2 Saddle of rabbit (total about 1 kg)
50 grams smoked Bacon
1 onion
1 carrot
4 Juniper berries
4 peppercorns
500 milliliters Red wine
1 Savoy cabbage
1 tsp salt
1 tsp peppers
500 grams Chestnuts (from a jar)
2 Apple
50 grams butter
1 Tbsp sugar
2 cloves
1 Tbsp vegetable oil
2 Tbsps Crème fraiche
How healthy are the main ingredients?
ChestnutsugaronioncarrotJuniper berriesSavoy cabbage

Preparation steps


Trim rabbit and remove backbone and tendons. Chop tendons and backbone. Cut bacon into large pieces, place with tendons and bones into a large pot and fry 5 minutes. Peel onion and carrot, trim and dice both. Add prepared vegetables to the pot and continue cooking for 3 minutes. Add juniper berries, peppercorns, red wine and a little salt. Simmer everything over low heat uncovered for 40 minutes.

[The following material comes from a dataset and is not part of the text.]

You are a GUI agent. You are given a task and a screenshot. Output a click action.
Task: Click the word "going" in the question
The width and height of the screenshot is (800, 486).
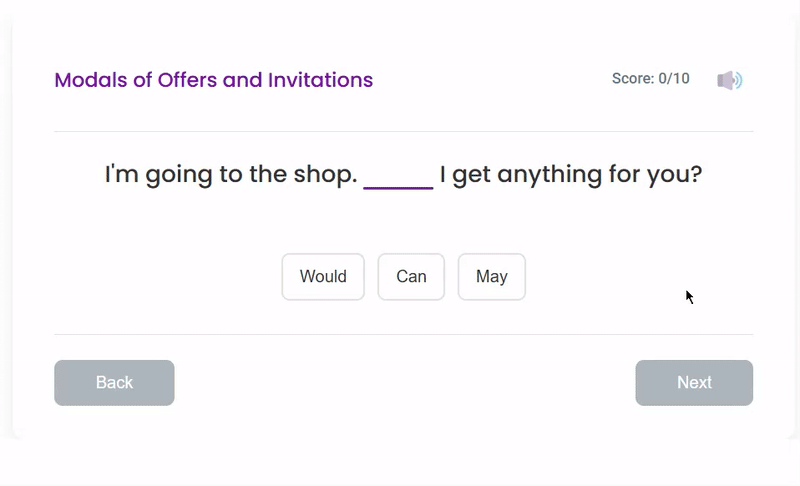point(179,176)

Remove outer leaves from the cabbage. Bring a large pot of salted water to a boil and blanch cabbage for 5 minutes then rinse with cold water. Drain chestnuts. Peel apples, cut into quarters, remove core and dice. Melt half of butter in a pan, add apples, sugar, cinnamon and cloves, sauté 3 minutes and season with salt. Add chestnuts and mix well.


Divide cabbage into individual leaves, remove thick ribs and place four 4 cabbage leaves on a work surface overlapping. Spoon some apple-chestnut mixture onto cabbage leaves, fold in sides, roll cabbage leaves around filling and tie with kitchen twine. Continue process for remaining cabbage and apple-chest nut mixture. Pour rabbit broth through a sieve into a pot, place cabbage rolls in the pot, cover and simmer for 10 minutes.


Cut each rabbit fillet into four equal pieces, pound with the smooth side of a meat tenderizer until 2 cm (approximately 1 inch) thick and season with pepper. Heat remaining butter and oil in a pan and fry rabbit on each side for 2 minutes until browned. Mix roasting juices in a bowl with creme fraiche. Serve rabbit on plates with cabbage rolls and creme fraiche sauce.